Shots in the Dark

The wondrous world of photographic fiction

01 February 2012
Page 33 of ‘Continuous Cities’.
Page 33 of ‘Continuous Cities’.

DAYANITA SINGH’S LATEST BOOK of photographs begins with a set of five striking images. Resembling the initial scenes in a movie before the opening credits start rolling, the first few pages of House of Love, before the table of contents, are devoted to photos of brightly lit anonymous cities shining like jewels set against the night sky. Following the very first image, a photo of a sculpture, the four city shots, with their glowing streets and buildings bathed in electric light, are like testaments to man’s ability to create sophisticated spaces for living.

The book consists of 10 such sets of photos, almost all without captions, but this opening series is different from the ones that follow in a couple of ways.

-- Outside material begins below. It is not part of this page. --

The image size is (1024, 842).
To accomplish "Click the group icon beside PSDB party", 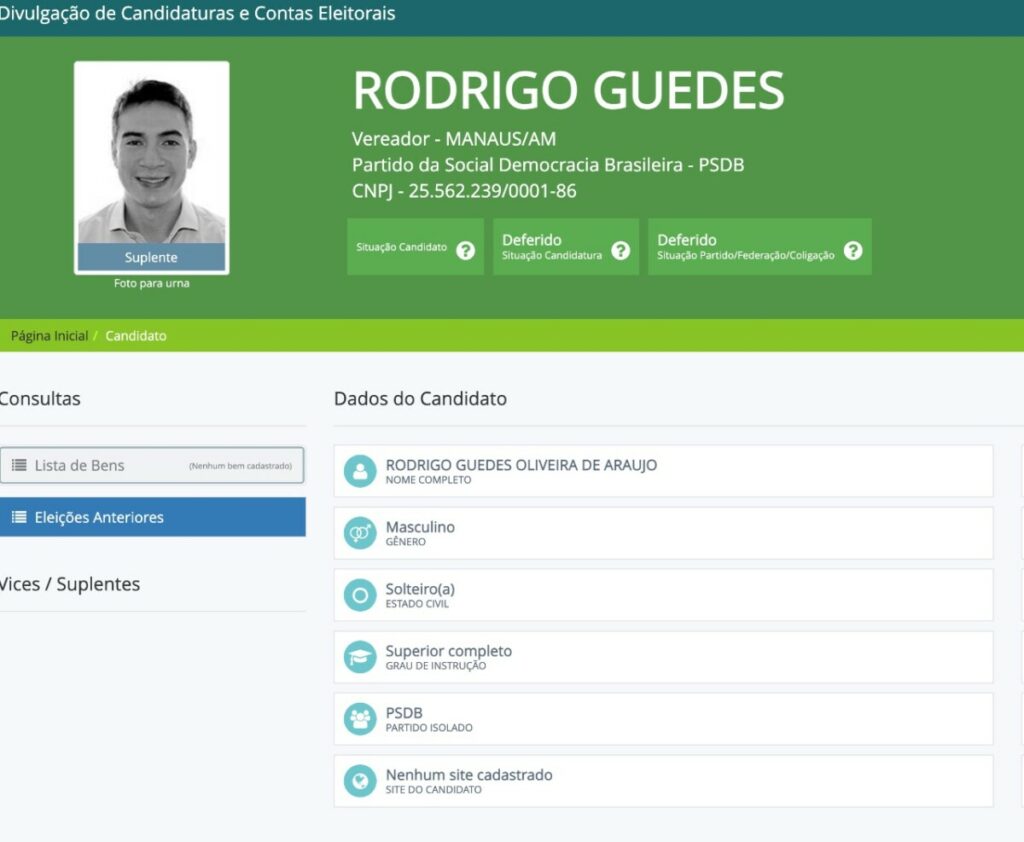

For one, all five photos have a similar look and feel to them and, as a result, their impact is more forceful. Moreover, unlike the other sets, they have not been grouped under a heading, so we have no textual reference whatsoever to influence us when we view them. There is a unity to these images that helps us appreciate and savour them with ease. But in the photos that follow, Singh has decided to make things more challenging.

Singh is one of India’s preeminent photographers and her preeminence can be discerned by the fact that she is now counted among the country’s top contemporary artists. She moved away from photojournalism long ago, and began photographing things she was interested in—girls who lived secluded lives in an ashram along the Ganga, the life of her eunuch friend recorded over many years, and portraits of upper middle-class Indian families inside their very nice houses.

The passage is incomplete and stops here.